Actes Sud

  • L'infime créature humaine, perchée sur son grain de sable, scrute l'infini des espaces célestes afin de comprendre le sens de son aventure. L'Univers lui apparaît sous des formes différentes à mesure que s'accroît la puissance des moyens d'observation dont elle dispose. Et il semble évident qu'elle n'interprètera pas l'économie de la même façon, selon qu'elle considère le monde comme un "grand tout" organique dominé par des forces mystérieuses, d'essence magique ou divine ; comme une horloge animée par les lois d'un équilibre éternellement répétitif, soumis à la dégradation des énergies qui le mènent à la mort thermique ; ou enfin, tiraillé entre cette dégradation et les forces constructrices de la complexification et de l'immatériel.

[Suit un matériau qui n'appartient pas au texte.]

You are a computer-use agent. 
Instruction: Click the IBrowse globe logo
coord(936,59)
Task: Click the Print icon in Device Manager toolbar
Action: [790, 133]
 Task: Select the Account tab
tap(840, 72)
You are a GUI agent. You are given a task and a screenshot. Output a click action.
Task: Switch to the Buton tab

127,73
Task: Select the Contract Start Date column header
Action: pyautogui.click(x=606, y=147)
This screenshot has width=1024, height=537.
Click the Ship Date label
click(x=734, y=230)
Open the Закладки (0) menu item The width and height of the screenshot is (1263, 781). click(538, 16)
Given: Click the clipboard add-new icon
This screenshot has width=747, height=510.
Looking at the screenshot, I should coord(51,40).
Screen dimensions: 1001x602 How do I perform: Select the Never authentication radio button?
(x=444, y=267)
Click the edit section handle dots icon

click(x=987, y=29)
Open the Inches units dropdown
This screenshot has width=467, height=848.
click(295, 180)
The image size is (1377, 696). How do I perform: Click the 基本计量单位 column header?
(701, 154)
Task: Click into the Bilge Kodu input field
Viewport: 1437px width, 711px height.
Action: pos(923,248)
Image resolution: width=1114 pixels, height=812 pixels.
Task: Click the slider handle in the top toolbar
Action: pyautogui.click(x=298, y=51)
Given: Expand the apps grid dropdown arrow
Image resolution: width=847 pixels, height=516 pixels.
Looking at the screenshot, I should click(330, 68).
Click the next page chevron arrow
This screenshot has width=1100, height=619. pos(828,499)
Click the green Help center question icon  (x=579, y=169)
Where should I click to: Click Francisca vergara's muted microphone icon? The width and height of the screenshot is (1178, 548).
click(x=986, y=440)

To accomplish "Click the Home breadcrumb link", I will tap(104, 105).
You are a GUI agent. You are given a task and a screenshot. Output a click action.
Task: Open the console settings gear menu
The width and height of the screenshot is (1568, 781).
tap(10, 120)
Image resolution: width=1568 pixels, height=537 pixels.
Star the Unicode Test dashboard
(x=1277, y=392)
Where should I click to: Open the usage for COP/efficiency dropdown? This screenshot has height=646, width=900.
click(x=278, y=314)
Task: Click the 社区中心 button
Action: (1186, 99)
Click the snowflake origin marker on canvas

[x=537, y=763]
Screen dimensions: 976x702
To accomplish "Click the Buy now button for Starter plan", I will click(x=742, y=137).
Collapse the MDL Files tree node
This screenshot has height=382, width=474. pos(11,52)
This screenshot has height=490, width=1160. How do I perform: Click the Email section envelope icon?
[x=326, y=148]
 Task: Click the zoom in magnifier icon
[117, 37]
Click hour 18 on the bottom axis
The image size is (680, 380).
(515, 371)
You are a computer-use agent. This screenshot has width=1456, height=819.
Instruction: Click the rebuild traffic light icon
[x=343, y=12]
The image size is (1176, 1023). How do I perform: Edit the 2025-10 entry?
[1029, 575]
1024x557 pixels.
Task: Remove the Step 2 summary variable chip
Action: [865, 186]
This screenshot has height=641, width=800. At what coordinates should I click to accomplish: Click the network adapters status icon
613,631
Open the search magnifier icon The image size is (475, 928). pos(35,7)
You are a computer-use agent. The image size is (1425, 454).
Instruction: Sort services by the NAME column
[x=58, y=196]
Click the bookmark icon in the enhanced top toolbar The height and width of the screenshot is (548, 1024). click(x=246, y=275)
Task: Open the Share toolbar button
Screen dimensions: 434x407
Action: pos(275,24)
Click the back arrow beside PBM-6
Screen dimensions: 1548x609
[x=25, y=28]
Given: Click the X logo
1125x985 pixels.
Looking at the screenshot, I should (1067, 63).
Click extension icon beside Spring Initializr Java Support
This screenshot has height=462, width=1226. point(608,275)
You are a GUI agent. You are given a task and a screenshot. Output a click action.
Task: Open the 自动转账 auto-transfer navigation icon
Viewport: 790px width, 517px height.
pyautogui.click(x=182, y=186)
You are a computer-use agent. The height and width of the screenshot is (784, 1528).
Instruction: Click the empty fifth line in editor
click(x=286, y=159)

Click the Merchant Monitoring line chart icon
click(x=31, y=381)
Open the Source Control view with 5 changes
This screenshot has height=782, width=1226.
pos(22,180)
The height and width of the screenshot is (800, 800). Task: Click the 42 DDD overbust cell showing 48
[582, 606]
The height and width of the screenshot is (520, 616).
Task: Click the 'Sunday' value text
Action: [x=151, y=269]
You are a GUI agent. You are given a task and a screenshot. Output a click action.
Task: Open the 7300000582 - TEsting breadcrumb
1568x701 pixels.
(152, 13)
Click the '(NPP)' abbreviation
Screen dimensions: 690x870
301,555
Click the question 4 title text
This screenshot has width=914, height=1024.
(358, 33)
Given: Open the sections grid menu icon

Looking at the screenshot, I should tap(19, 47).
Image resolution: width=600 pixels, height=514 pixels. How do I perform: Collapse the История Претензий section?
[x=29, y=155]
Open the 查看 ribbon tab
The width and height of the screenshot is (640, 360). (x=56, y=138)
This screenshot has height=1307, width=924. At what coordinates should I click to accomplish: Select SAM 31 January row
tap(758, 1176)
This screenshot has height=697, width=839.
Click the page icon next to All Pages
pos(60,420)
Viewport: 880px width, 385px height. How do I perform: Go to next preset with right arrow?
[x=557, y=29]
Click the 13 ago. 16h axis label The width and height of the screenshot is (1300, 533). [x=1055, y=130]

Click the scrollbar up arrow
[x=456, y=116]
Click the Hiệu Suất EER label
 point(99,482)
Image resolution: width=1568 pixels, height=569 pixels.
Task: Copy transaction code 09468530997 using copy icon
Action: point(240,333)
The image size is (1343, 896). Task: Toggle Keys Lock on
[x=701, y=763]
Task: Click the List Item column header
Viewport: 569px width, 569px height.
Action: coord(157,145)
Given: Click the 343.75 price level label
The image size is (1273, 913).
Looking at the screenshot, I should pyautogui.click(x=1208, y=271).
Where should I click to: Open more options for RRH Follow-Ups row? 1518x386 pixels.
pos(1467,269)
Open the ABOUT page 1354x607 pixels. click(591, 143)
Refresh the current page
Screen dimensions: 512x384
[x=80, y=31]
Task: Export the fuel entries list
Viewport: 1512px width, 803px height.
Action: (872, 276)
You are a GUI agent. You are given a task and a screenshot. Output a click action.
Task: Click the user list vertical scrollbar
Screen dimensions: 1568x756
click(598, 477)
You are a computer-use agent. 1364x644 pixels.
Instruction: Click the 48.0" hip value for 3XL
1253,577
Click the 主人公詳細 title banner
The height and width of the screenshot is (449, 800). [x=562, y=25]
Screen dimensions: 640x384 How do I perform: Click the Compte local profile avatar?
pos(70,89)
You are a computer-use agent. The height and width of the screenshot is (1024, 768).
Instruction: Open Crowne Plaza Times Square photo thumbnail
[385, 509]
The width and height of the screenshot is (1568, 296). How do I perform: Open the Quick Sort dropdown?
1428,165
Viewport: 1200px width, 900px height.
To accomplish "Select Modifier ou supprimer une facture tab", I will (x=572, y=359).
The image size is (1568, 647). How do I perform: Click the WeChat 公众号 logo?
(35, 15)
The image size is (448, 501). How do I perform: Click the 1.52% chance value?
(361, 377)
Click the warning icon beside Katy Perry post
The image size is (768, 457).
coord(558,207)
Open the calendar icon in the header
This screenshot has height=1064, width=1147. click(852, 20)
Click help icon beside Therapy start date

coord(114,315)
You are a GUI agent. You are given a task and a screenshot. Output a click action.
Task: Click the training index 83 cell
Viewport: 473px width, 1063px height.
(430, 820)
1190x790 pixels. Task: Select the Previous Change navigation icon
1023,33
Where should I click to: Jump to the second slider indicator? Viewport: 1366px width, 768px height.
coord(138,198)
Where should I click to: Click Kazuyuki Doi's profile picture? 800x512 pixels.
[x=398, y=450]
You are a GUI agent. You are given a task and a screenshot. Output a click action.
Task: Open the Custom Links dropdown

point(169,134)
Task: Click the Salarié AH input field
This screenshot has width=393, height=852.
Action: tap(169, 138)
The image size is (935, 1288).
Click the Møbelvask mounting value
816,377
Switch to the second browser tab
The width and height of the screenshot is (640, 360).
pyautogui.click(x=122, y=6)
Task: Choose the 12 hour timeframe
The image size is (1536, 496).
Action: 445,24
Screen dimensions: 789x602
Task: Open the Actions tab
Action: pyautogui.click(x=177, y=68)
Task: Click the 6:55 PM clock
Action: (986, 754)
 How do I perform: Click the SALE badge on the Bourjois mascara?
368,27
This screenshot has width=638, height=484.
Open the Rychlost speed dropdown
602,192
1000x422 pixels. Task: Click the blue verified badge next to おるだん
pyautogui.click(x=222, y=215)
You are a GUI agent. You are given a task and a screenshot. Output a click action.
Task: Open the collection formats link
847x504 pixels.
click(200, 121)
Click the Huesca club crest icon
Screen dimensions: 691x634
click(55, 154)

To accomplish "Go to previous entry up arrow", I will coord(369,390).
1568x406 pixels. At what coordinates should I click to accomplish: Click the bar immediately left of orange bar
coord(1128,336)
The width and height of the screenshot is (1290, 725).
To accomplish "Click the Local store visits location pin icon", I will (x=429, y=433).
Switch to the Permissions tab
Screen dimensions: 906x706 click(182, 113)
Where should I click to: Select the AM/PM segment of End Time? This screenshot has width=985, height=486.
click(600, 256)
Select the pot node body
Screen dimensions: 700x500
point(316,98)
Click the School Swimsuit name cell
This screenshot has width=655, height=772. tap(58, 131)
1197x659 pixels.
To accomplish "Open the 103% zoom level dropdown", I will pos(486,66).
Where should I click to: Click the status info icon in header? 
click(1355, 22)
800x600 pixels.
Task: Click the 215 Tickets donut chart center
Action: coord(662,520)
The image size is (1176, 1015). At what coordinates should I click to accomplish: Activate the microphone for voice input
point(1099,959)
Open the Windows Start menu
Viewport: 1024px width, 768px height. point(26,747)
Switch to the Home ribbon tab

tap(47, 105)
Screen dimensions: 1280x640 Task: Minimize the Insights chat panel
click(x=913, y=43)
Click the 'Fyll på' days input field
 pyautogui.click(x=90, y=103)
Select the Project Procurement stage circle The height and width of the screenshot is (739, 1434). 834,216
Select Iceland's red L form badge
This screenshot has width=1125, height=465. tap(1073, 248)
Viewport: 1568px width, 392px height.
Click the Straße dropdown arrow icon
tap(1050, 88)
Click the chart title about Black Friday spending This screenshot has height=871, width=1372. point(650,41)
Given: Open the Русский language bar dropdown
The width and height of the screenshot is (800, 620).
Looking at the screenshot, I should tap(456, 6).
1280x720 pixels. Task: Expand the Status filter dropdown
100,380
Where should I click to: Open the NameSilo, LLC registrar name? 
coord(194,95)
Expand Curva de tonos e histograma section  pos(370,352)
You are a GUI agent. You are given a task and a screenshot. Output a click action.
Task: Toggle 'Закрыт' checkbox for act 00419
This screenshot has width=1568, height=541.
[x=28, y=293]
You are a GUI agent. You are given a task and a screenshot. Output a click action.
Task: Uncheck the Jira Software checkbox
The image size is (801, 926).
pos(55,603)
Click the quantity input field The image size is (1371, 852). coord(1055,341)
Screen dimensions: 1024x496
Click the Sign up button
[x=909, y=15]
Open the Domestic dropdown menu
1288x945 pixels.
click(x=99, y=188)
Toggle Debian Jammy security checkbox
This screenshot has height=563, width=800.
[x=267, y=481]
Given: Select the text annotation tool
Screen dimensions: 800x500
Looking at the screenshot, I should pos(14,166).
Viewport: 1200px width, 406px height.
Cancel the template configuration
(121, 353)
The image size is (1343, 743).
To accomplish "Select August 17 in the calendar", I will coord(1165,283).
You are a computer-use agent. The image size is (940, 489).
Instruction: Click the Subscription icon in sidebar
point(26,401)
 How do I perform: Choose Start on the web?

    Replacée sous l'éclairage des grandes synthèses scientifiques, il n'est pas une théorie économique - les Physiocrates, les grands Classiques, Marx, Walras, Keynes, Schumpeter, Hayek - qui ne gagne en signification et en profondeur. Les mutations qui caractérisent l'évolution des sociétés humaines et le regard que les hommes portent sur l'Univers s'expriment sur le plan économique par des systèmes explicatifs, des modes d'organisation et des programmes d'action différents. Aujourd'hui, l'émergence de l'ordinateur appelle une économie autre que celle des sociétés mécaniques.
    Ce livre se présente comme un plaidoyer en faveur d'une économie transdisciplinaire : si l'économie est un des lieux d'où nous interrogeons le monde, les réponses aux questions qu'elle pose exigent le plus souvent un passage par d'autres disciplines. C'est en prenant du recul que l'on perçoit le contour des choses et leur véritable portée.